Segment Start: Text block
Also known as  paper reed and Nile grass, this tender aquatic herbaceous perennial is native to lakes, rivers and swamps of northern Africa, and was cultivated in the Nile Delta in ancient times.  It is a member of the sedge family, Cyperaceae, that also includes water chestnut and nutgrass, a common lawn weed.  The plants are up to 16′ tall and form grass-like clumps.  They have thick woody rhizomes that are covered by red-brown triangular scales when young.  Triangular green  stems support dense umbels up to 12″ across  of  thin bright green thread-like structures up to 10″ long.  Greenish-brown flower clusters appear at the ends of the threads and give way to brown, nut-like fruits. Photo Credit Wikipedia

Papyrus/bulrush has a long history of use going back to the ancient Egyptians who made one of the first kinds of paper with the stems.  Parts of the plant are edible and the stems are very buoyant so can be made into boats. Translators vary on how they chose to render the meaning of the Hebrew words that probably refer to bulrush.  Some of the alternatives include papyrus, rush, flag, catail,  sedge,  grass, water plant, and weed.

 

Exodus 2. (KJV) Jochebed prepares to hide baby Moses at the edge of the Nile.

3“And when she could not longer hide him, she took for him an ark of bulrushes, and daubed it with slime and with pitch, and put the child therein; and she laid it in the flags by the river’s brink.

Isaiah 18.2 (KJV) The prophet addresses the Ethiopians who send messengers to to make an alliance with Judah and the other nations of the region against Assyria.

“That sendeth ambassadors by the sea, even in vessels of bulrushes upon the waters, saying, Go, ye swift messengers, to a nation scattered and peeled, to a people terrible from their beginning hitherto; a nation meted out and trodden down, whose land the rivers have spoiled!”
Segment End: Text block
What you will do: Can you write out, word for word, the part of the papyrus passage that opens with the words containing "Exodus 2. (KJV) Jochebed" and closes with "region against Assyria."? The records aren't needed for this.
Segment Start: Listed entries
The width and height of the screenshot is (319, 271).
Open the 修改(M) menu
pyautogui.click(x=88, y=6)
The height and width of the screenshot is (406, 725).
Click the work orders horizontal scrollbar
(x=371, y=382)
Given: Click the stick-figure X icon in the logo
Segment End: Listed entries
Segment Start: Listed entries
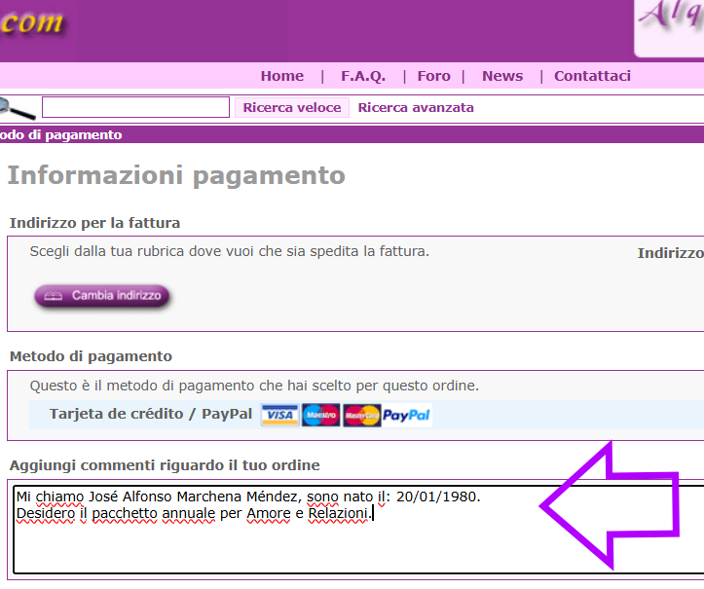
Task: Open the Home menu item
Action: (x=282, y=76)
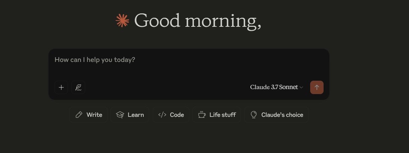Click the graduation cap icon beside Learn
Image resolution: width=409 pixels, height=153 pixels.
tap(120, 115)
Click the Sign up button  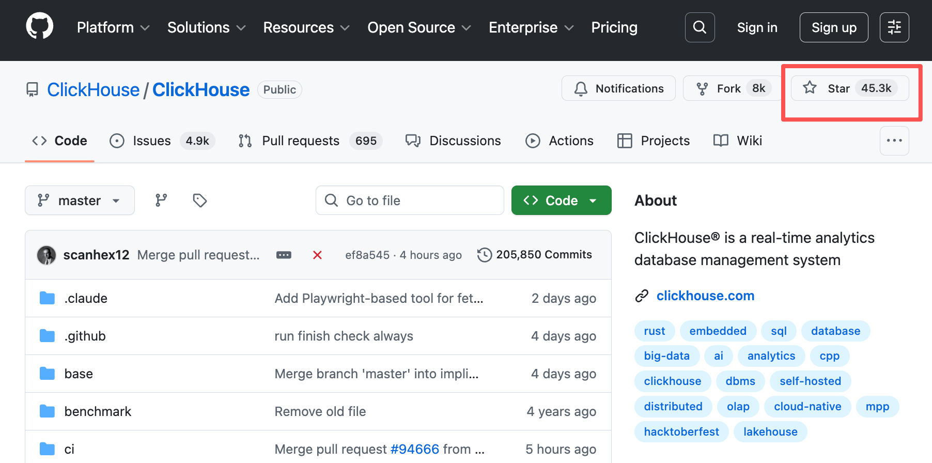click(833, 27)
Segment End: Listed entries
Answer for this exercise:
Exodus 2. (KJV) Jochebed prepares to hide baby Moses at the edge of the Nile.

3“And when she could not longer hide him, she took for him an ark of bulrushes, and daubed it with slime and with pitch, and put the child therein; and she laid it in the flags by the river’s brink.

Isaiah 18.2 (KJV) The prophet addresses the Ethiopians who send messengers to to make an alliance with Judah and the other nations of the region against Assyria.